Abdool Karim believes that the focus ought to be on how we can move forward.
“If you keep worrying about all the problems that went on behind, you won’t make progress. You have to look forward, you have to be forward or solution orientated, you have to find the best way forward and try to make the best of a bad situation,” he says.
Modest despite the high regard in which he is held, Abdool Karim makes a disclaimer during our chat: “I want to clarify that everything I tell you, is just my views. Okay, there’s no right and wrong in this business. So, there’s no crystal ball to suggest that I know the future, and you don’t.”
Offering what he terms as his “educated opinion”, Abdool Karim says much good work is being done by scientists leaving one feeling confident that they’re on top of their game when it comes to managing the pandemic.
He talks about seeing first-hand the devastation caused by the pandemic particularly in Italy before arriving in South Africa but then on November 9, everything changed when Pfizer, working with BioNTech, released their first results which showed that its vaccine candidate was found to be more than 90% effective in preventing Covid-19 in participants without evidence of prior SARS-CoV-2 infection.

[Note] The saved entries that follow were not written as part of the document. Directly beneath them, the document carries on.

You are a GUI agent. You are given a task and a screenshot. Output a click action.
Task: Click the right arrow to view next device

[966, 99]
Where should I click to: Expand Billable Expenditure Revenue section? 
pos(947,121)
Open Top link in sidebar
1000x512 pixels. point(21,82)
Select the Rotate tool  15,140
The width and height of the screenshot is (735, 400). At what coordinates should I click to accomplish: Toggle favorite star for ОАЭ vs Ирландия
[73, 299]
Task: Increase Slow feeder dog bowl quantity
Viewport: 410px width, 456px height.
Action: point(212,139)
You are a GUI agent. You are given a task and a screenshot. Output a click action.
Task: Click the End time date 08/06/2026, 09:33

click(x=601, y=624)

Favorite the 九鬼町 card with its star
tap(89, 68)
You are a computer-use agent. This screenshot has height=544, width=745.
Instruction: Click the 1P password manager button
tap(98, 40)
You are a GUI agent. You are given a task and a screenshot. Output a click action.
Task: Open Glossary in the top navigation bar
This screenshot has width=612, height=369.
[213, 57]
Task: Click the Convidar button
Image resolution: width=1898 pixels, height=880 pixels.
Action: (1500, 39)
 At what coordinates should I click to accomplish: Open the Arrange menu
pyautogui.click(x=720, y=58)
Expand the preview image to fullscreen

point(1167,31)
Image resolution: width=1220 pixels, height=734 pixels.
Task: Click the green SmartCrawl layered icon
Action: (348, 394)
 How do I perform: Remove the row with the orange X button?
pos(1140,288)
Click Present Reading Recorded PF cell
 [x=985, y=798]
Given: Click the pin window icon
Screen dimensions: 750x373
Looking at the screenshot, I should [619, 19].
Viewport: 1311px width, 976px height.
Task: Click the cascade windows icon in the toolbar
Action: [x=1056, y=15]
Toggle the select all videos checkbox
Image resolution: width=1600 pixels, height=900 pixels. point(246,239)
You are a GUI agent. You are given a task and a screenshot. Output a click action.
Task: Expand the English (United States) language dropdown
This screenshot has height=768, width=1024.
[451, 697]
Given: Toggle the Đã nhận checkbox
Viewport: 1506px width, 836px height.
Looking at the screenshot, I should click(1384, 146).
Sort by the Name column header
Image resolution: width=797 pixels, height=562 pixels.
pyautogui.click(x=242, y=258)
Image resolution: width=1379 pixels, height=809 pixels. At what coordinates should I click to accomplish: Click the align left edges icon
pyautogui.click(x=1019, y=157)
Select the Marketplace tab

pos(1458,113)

“When I was asked how long it’s going to take to get a vaccine, I said it takes years. After all, I’ve devoted 32 years to working on an HIV vaccine, we don’t have one yet,” he says with a smile.
But Abdool Karim says he was shocked when they were able to make a vaccine and then understood why. The reason a vaccine arrived so swiftly is that the work on it began more about 18 years ago.
“When the original SARS outbreak occurred a team started working on it. One in particular, a friend of ours called Barney Graham did the sequencing and built a vaccine for the original SARS but there was no use for the vaccine because it never came back. So he made the vaccine, but he had no use for it .
“When the SARS-2 came along, he already had the vaccine from the original. He modified it for Covid-19 and his sequence is in the vaccines by Pfizer, Moderna, and Johnson & Johnson. So a vaccine came quickly with good reason.”
However, Abdool Karim warns that the next set of variants are now evolving even in midst of more vaccinated people. “If I was a betting man, I would bet there are more variants. This virus is not done with us. We might be done with the virus, but it’s not done with us.”
However, Dr Thierno Balde, the deputy incident manager for the World Health Organisation Africa based in Brazzaville, the capital of the Republic of Congo, says while Africa may not reach its target of vaccination for 10% of the most vulnerable on the continent, the consequences may be been less important than elsewhere.
Africa has a smaller fraction of deaths than in Europe, America and Asia. The health systems in Africa while wanting, has not come under the same pressure as in other regions.
According to Balde, public health issue always is accompanied by political dimensions. But from an African perspective, governments have performed admirably in managing the pandemic, encouraging sanitation and wearing of masks, and now focusing on vaccination. Given the low rate of vaccination in Africa, Balde says additional waves cannot be ruled out.
Hence, the need for grabbing the window of opportunity to ensure people are not distracted by any noise (related to the origins of the virus) but be better prepared for what may come.
* Naidu is a communications professional and journalist writing on current affairs.
** The views expressed here are not necessarily those of IOL.